## TO DO
[a] Could you reproduce the excerpt on the earth's beauty word for word, between "If we start" and "one of form.", inclusive?
[b] Does the excerpt on the earth's beauty agree with each statement below? For each one, answer yes or no and quote the words from the excerpt that decide it. (i) Seed plants without flowers now number about a thousand species worldwide. (ii) The land surfaces of the earth were probably green for maybe 300 million years. (iii) Iris Murdoch's novel with the line about flowers appeared in 1980.

## EXCERPTED PASSAGE
________________
Here was this God-given, blossoming snow-white tree, which was breathtaking in its beauty; and here was this God-given, breathtaking sound coming out of it. This tree, this tree of trees, was not just an astonishing apotheosis of floral beauty. It now appeared to be singing.

The rational part of me couldn’t cope. It was all too much, and it fell to bits. I had gone way past simple admiration into some unknown part of the spectrum of the senses, and there was only one possible response: I burst out laughing. And there, in the exquisite fullness of the springtime, was the joy of it.

6
Joy in the Beauty of the Earth

If we start with the calendar, and the markers of the world’s reawakening, we can go deeper into joy with the beauty our world possesses. I will single out two examples which have brought joy to my own life, one of colour and one of form.

I have never seen it actually remarked upon, but it is clear that the earth did not have to be beautiful for humans to evolve; we could have had a planet which perfectly well sustained us with air and water and food and shelter, without offering us aspects of itself which also lift the spirits and catch at the heart. For example, for a substantial part of the time that life has existed, the land surfaces of the earth were very likely to have been just one colour, the colour of the plants which from about 450 million years ago began to cover the ground, gradually becoming taller and forming forests. They were green, and so the earth, almost certainly, was green too. Many shades of green, perhaps. But green. For maybe 300 million years, give or take the odd epoch. Yet then the time came when some plants began to use insects instead of the wind to move their pollen around, and evolved reproductive organs with brightly coloured petals to advertise their presence and catch the insects’ eyes, just as
the magnolia did – and in a great outburst of beauty, flowers were born, and exploded in size and shape and colour and number. While the ancient seed plants without flowers, like the conifers and the cycads, now total only about a thousand species across the world, there are more than three hundred and fifty thousand plants whose reproductive systems are floral.

The emergence of flowering plants was one of the great revolutions of life on earth, but it didn’t have to happen, and certainly, nothing said it had to happen before we came along: we might well be living happily – in so far as we can live happily at all – in an all-green world still, and perhaps we would not miss what we had never had. As it is, most of us take the existence of flowers wholly for granted, save for the occasional perceptive soul such as the novelist Iris Murdoch, who had one of her characters say (in
A Fairly Honourable Defeat
, in 1970): ‘People from a planet without flowers would think we must be mad with joy the whole time to have such things about us.’

They very well might. It is a peculiar property of the earth that it offers us beauty as well as the means to survive, but it is also a wondrous property, and it greatly moves us – as behaviourally modern humans, anyway. Hence over about forty thousand years we have steadily formalised our appreciation and our celebration of it, in what we have come to call art, from Lascaux to Leonardo. Until, that is, the last century. In the last hundred years or so, with the advent of modernism, a new artistic philosophy for an industrial age (and also for a world whose optimism had been irreparably fractured by the First World War), many of our society’s high cultural elites have consciously rejected the primacy of beauty, seeing its veneration as outmoded and complacent, and holding that the true purpose of art should be to challenge preconceptions; and they have largely forgotten all about, or simply ignored, where beauty comes from in the first place, which is the natural world.
________________
## RECORD EXTRACTS

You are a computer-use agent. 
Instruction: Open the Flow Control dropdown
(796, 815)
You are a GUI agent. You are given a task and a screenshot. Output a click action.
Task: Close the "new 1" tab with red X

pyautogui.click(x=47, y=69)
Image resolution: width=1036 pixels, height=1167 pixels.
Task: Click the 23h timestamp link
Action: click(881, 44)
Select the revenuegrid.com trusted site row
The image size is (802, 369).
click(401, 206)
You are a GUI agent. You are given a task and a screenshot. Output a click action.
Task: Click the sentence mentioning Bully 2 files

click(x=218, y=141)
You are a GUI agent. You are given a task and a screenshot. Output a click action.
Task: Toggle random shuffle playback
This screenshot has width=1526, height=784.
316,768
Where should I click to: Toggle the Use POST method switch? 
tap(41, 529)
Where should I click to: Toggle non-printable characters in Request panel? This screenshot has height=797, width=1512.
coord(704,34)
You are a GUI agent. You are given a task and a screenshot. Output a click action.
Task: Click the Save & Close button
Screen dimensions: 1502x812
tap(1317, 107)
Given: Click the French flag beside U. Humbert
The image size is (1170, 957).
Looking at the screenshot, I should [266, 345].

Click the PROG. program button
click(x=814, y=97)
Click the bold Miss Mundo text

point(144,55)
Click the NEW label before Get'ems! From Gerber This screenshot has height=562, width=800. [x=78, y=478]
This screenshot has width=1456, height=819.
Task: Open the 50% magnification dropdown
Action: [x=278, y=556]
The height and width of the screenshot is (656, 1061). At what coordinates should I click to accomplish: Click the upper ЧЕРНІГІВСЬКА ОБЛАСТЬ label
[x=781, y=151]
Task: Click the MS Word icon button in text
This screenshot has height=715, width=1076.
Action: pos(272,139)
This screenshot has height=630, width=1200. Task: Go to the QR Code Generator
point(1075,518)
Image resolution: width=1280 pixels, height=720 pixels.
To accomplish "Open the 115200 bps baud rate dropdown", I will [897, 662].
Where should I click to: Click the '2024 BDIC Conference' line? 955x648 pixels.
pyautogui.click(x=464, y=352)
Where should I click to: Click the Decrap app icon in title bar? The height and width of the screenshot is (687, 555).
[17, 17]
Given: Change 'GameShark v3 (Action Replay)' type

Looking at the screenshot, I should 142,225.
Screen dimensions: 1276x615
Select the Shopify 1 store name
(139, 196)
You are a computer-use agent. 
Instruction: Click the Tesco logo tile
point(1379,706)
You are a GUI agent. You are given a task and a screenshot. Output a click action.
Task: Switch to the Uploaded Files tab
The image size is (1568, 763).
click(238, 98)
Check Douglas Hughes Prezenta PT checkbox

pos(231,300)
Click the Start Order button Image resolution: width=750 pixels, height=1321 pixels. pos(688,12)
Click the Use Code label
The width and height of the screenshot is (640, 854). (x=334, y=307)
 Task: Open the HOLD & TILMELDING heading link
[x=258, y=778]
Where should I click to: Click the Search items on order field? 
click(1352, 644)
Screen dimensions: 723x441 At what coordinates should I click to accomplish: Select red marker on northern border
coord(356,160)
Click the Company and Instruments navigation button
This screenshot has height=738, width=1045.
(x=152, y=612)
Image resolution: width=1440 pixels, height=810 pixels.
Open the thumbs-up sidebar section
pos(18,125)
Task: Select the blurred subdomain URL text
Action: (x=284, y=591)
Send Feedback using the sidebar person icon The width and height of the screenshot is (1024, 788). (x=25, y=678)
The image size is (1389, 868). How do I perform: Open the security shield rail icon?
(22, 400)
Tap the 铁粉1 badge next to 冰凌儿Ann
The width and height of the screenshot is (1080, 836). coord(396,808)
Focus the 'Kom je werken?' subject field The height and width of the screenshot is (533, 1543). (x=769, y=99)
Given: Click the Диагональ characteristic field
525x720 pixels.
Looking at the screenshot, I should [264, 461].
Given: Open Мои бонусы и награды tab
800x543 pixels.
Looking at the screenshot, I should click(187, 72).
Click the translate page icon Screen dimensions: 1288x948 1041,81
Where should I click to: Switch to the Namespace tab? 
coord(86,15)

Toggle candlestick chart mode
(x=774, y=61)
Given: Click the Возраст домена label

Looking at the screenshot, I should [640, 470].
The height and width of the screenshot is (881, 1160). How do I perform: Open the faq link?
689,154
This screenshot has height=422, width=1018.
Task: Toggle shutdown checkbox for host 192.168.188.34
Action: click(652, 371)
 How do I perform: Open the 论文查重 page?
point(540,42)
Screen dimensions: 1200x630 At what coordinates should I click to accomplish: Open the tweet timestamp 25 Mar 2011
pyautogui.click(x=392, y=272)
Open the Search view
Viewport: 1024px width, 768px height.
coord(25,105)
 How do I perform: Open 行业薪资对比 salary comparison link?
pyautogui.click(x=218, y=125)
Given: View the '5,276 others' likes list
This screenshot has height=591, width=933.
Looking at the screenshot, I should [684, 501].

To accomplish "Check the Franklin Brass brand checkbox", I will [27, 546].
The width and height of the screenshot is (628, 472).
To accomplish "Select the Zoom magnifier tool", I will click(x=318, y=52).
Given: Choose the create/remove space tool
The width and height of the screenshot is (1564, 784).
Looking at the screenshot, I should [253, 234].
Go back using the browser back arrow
________________
## RESULTS FOR THE EXERCISE
[a]
If we start with the calendar, and the markers of the world’s reawakening, we can go deeper into joy with the beauty our world possesses. I will single out two examples which have brought joy to my own life, one of colour and one of form.

[b]
(i) Yes: "now total only about a thousand species across the world"
(ii) Yes: "For maybe 300 million years, give or take the odd epoch."
(iii) No: "in 1970"